GenreWatching

May 19, 2003 15:10

Atwood- and genre-related quotes of the day, from TIME:
Literary fiction is all about nuance. Science fiction is an open invitation to moralizing. In a genre that lets you create your own world, who can resist the temptation merely to blow it all up while shaking a head at what fools these mortals be? Not Atwood. What's missing here is the emotional sinew of Cat's Eye, the complex mortifications of Alias Grace.

And from the New York Times:
I am going to stick my neck out and just say it: science fiction will never be Literature with a capital 'L,' and this is because it inevitably proceeds from premise rather than character. It sacrifices moral and psychological nuance in favor of more conceptual matters, and elevates scenario over sensibility. Some will ask, of course, whether there still is such a thing as 'Literature with a capital 'L.'' I proceed on the faith that there is.
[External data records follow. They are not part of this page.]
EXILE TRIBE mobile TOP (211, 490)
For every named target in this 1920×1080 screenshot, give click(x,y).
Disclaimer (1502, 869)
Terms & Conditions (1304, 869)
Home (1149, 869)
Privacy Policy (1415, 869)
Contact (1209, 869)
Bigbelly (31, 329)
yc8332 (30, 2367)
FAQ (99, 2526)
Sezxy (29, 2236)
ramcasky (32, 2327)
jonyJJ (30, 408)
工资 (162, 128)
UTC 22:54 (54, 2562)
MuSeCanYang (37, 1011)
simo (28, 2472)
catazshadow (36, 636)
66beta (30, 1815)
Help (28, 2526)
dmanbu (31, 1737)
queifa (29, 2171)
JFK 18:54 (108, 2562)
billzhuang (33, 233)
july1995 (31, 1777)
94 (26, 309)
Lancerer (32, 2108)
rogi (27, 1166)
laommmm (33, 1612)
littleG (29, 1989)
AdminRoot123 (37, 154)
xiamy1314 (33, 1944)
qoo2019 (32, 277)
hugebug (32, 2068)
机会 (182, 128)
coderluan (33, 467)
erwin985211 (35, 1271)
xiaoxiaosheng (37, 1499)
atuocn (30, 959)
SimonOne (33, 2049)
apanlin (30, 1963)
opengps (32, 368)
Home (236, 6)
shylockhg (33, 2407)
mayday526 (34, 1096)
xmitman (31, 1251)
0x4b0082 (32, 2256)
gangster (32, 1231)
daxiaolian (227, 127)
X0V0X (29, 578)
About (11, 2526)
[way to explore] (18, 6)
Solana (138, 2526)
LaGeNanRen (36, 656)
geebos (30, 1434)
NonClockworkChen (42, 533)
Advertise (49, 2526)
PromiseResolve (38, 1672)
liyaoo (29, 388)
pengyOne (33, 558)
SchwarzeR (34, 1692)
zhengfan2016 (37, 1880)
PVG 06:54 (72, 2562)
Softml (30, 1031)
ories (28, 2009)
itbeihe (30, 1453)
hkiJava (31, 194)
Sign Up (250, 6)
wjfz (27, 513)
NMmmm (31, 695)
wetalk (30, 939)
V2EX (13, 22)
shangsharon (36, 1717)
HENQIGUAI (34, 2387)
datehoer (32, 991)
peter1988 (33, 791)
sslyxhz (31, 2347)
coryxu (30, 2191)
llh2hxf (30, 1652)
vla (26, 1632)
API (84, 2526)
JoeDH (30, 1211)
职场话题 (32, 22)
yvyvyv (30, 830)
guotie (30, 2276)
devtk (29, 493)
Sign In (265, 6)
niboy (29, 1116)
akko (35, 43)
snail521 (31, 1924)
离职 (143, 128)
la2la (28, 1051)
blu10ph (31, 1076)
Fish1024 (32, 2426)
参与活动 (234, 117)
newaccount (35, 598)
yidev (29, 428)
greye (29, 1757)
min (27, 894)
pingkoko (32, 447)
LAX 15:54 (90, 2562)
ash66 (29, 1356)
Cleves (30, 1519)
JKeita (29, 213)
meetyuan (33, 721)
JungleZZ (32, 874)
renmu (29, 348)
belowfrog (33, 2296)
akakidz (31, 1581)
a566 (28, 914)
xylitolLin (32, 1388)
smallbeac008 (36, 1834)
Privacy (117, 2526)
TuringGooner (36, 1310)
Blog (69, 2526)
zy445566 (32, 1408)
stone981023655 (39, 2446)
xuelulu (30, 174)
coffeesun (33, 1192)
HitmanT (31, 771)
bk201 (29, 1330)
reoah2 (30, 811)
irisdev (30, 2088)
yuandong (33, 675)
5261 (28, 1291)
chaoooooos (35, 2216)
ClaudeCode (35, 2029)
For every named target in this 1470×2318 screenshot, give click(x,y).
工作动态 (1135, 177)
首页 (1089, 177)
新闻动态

Are there exceptions to my categorical pronouncement? Probably, but I don't think enough of them to overturn it.

Is Margaret Atwood's new novel, Oryx and Crake, science fiction? Insofar as the term has any practical meaning, yes.

Yes, the implied assumption in the second of those is that 'psychological nuance' is inherently superior to, and more worthy of exploration than mere 'conceptual matters'. Forget objectivity; subjectivity is what counts. Sheesh.